Well that was interesting
Last night's post was very much what I would call an "emotional vomiting" as Ms. McFann described the word 'catharsis' in my 12th grade English class. I finally faced my fears and wrote them down and was balls to the wall honest. It felt good, even while it felt bad, to let it out.And how did I follow that up? A night filled with sickness featuring me puking so much that I thought I must be molting. Well no, that isn't true. I initially followed it up with a very sweet friend who sat on my floor with me and talked about what was going on. She also loaned me three books, two of which are all about the "bad girls" of the Bible. Yeah, she is a Christian. She knows I'm an atheist but explained that things still apply. She's just really very nice and I spent a good portion of my morning reading one of these books and enjoyed it indeed. But about an hour after she left, it was full on vomiting.

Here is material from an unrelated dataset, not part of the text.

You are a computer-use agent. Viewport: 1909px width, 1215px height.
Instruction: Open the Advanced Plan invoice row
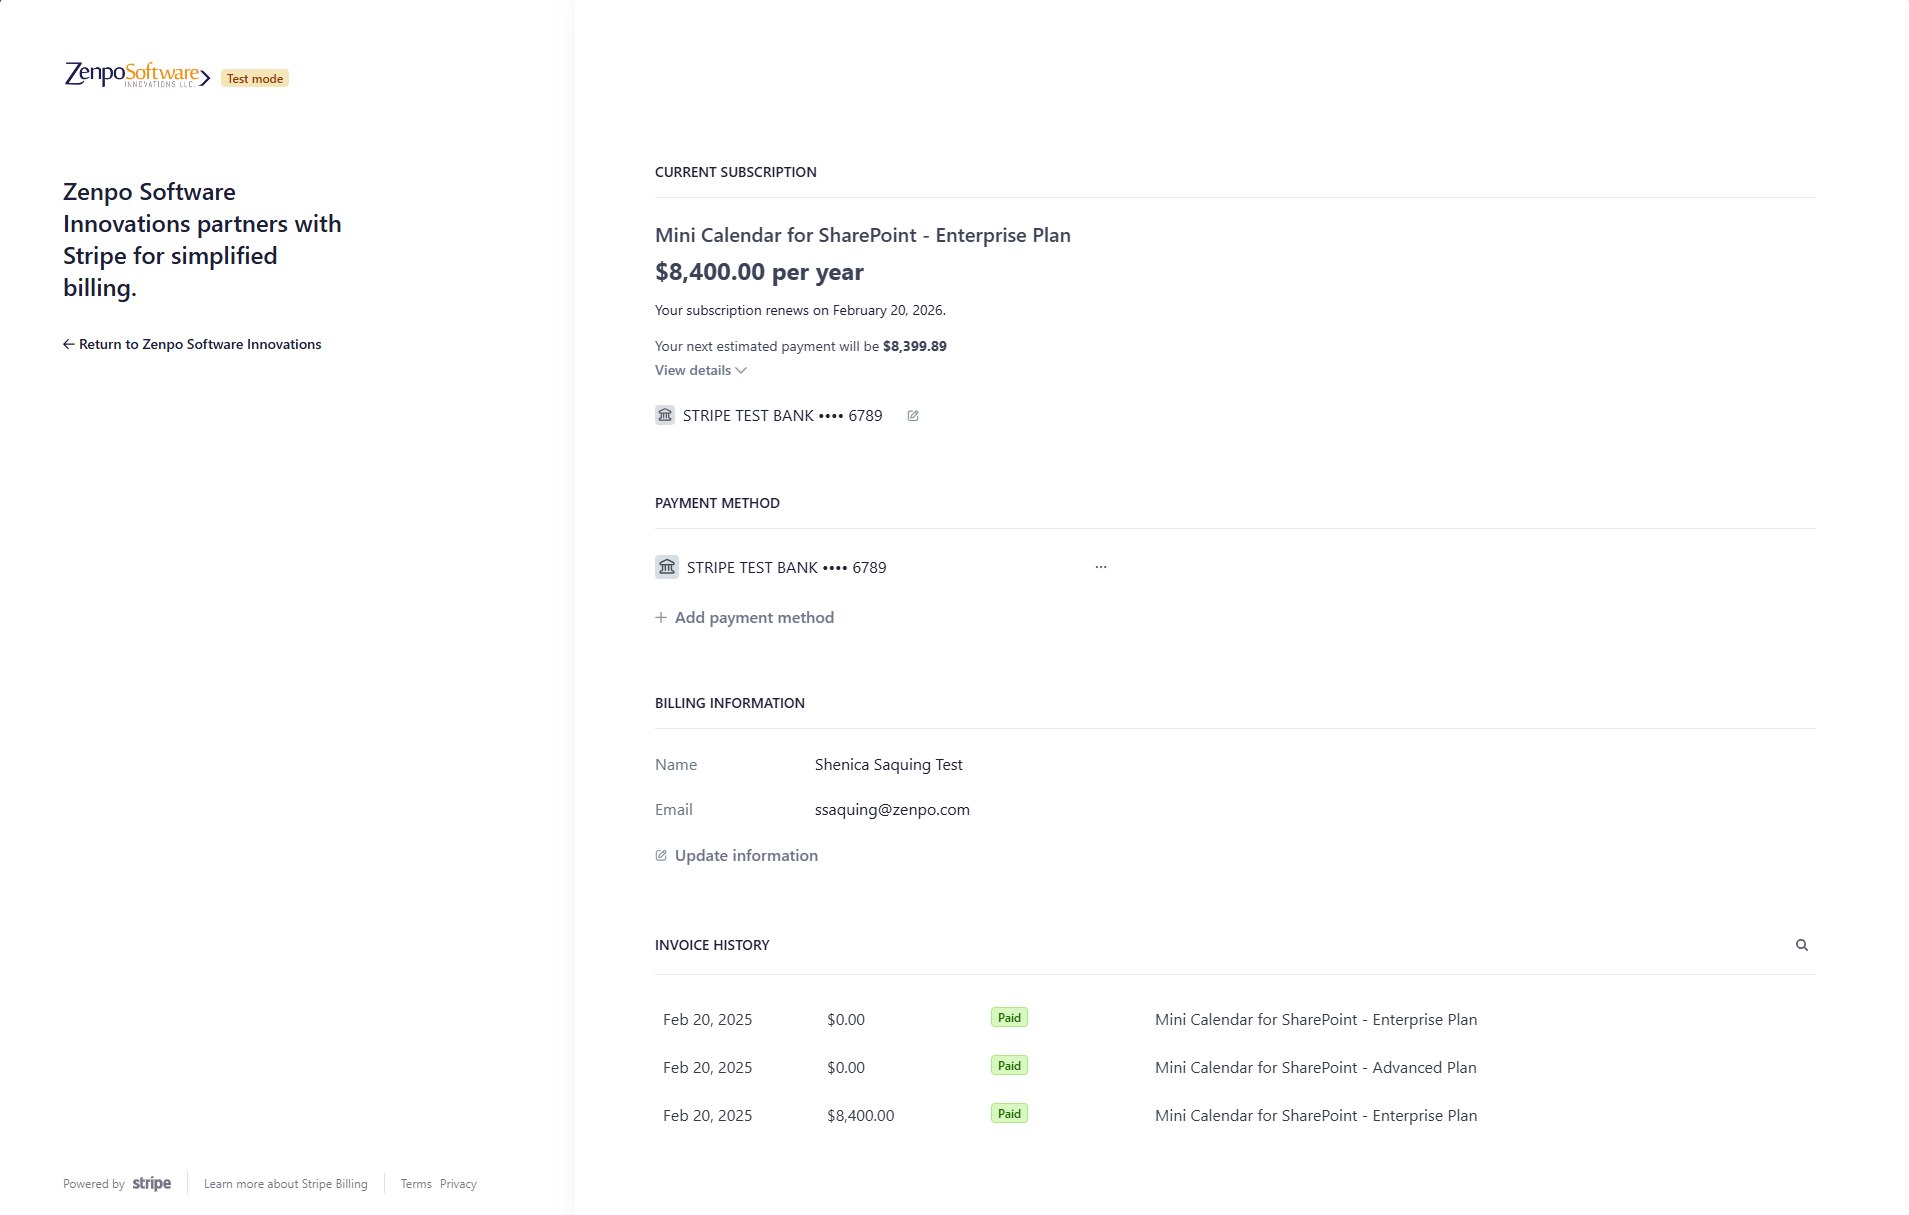click(x=1069, y=1067)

At first I thought it must have been something I ate. I've had food poisoning twice in my life, the first time at a sleepover where I stained the rug (of a rented home no less), the second time requiring brief hospitalization to rehydrate me. But, I somehow reasoned, I'd only eaten eggplant so how could that have hurt me? Then I thought of my boss, who had been out ill so I texted him. In the end, I realized I was sick because of hubris. I'd met up with a friend who has children and she warned me that both her kids and her husband had been yakking all day. My head said "oh, they have flu. I don't get flu. No biggie." Yeah, that doesn't work when the sick people don't actually have flu. Turns out they had a 24 hour bug (my friend assured me she was throwing up at the same time I started) that I was lucky enough to catch.
But I thought it was fitting, in a way. I had no idea the two month mark would hit me as hard as it did and I'm weirdly pleased that my body and my mind were in sync with the catharsis.
Not that I would like to experience it again, mind.